### Задание A
Кто написал музыку к балету, о котором рассказывает статья о балете «Грек Зорба»?
### Задание B
Процитируйте дословно отрывок из статьи о балете «Грек Зорба» от слов «Однажды вечером на» до слов «очередь и России.».

### Текст для чтения
┌────────

Однажды вечером на Крите
02 ИЮЛЯ 2024
XXXVII Международный балетный фестиваль имени Рудольфа Нуреева скроен по привычным меркам – в репертуарных спектаклях Татарского театра оперы и балета участвуют звезды ближнего и дружественного дальнего зарубежья. Открылся он премьерой – тоже международной и тоже дружественной: Лорка Мясин перенес в Казань свой балет «Грек Зорба», впервые поставленный в 1988 году на Арена ди Верона. Тогда заглавную партию в нем исполнял Владимир Васильев, и обаяние старого грека, противостоящего всем жизненным невзгодам и регулярно пускающегося в яростный пляс, используя танец в качестве психотерапии, захватило мир: спектакль был повторен в 27 странах. Теперь пришла очередь и России.
Музыку для спектакля написал Микис Теодоракис. То есть изначально он сочинил мелодию сиртаки для одноименного фильма 1964 года (копродукция США, Греции и Великобритании, режиссер Михалис Какояннис, три «Оскара»), а затем уже ему была заказана партитура балета. В том фильме, основанном на романе Никоса Казандзакиса и, как водится, оставившем от него полтора сюжетных хода, родился сиртаки как миф и как национальный танец. Термин «сиртос» относится к целой группе критских танцев; в романе Зорба «плясал, взвизгивая и ударяя своими загрубевшими стопами о берег», но Энтони Куинн, исполнявший в фильме заглавную роль, сломал ногу и ударять ею ни обо что не мог. Он придумал скользящее и покачивающееся движение под мелодию Теодоракиса (ту самую, что теперь ассоциируется со словом «сиртаки»), и теперь весь мир считает, что это греческое наследие. Занятно, что так «продают» сиртаки туристам и греки. В спектакле именно эта мелодия использована в финале, когда герои уже пережили все беды, воспряли духом и дружно танцуют всей деревней – и хорошие и плохие, и добрые и злые.

└────────

### Исходные данные
┌────────

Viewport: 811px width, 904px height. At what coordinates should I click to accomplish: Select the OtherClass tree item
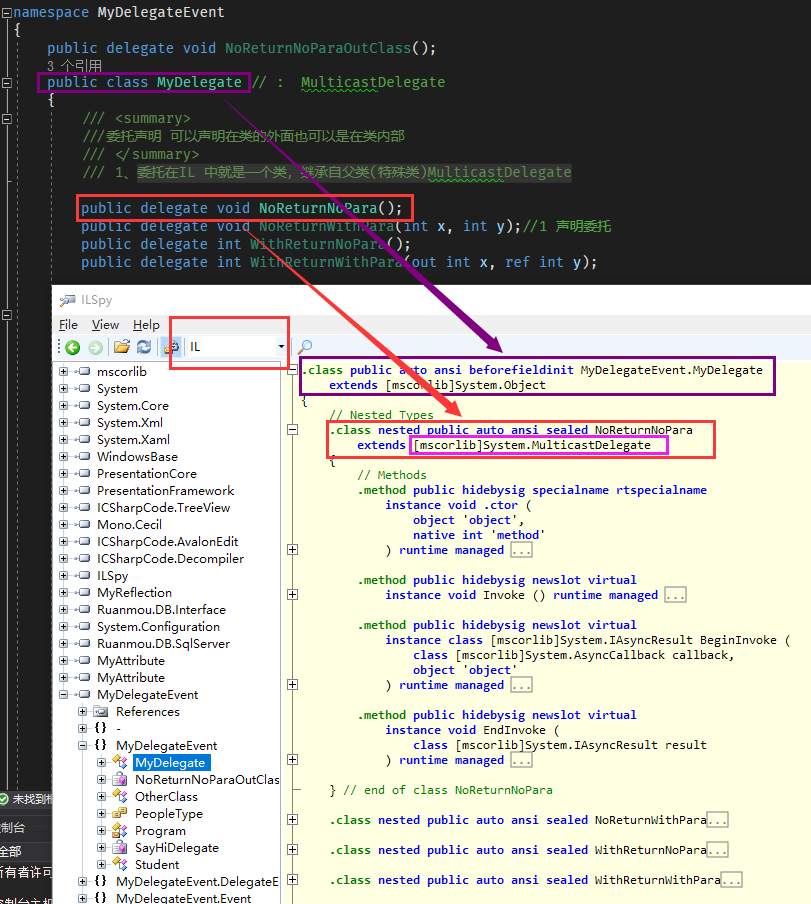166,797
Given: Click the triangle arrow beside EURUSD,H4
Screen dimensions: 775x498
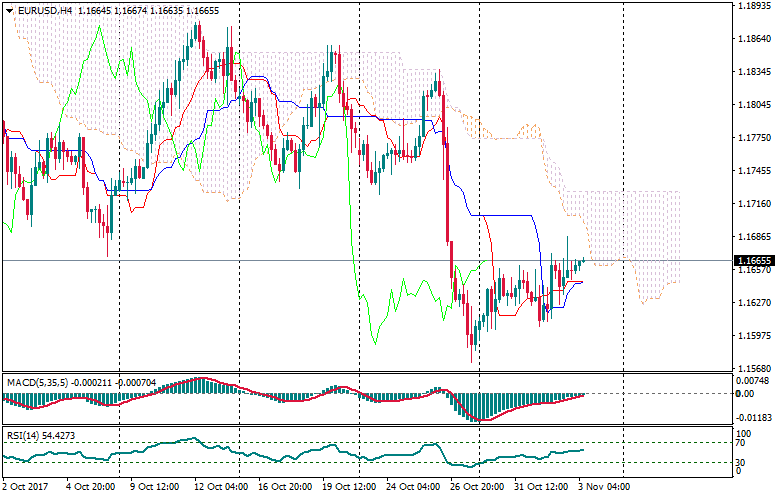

└────────

### Ответ A
Микис Теодоракис.

### Ответ B
Однажды вечером на Крите
02 ИЮЛЯ 2024
XXXVII Международный балетный фестиваль имени Рудольфа Нуреева скроен по привычным меркам – в репертуарных спектаклях Татарского театра оперы и балета участвуют звезды ближнего и дружественного дальнего зарубежья. Открылся он премьерой – тоже международной и тоже дружественной: Лорка Мясин перенес в Казань свой балет «Грек Зорба», впервые поставленный в 1988 году на Арена ди Верона. Тогда заглавную партию в нем исполнял Владимир Васильев, и обаяние старого грека, противостоящего всем жизненным невзгодам и регулярно пускающегося в яростный пляс, используя танец в качестве психотерапии, захватило мир: спектакль был повторен в 27 странах. Теперь пришла очередь и России.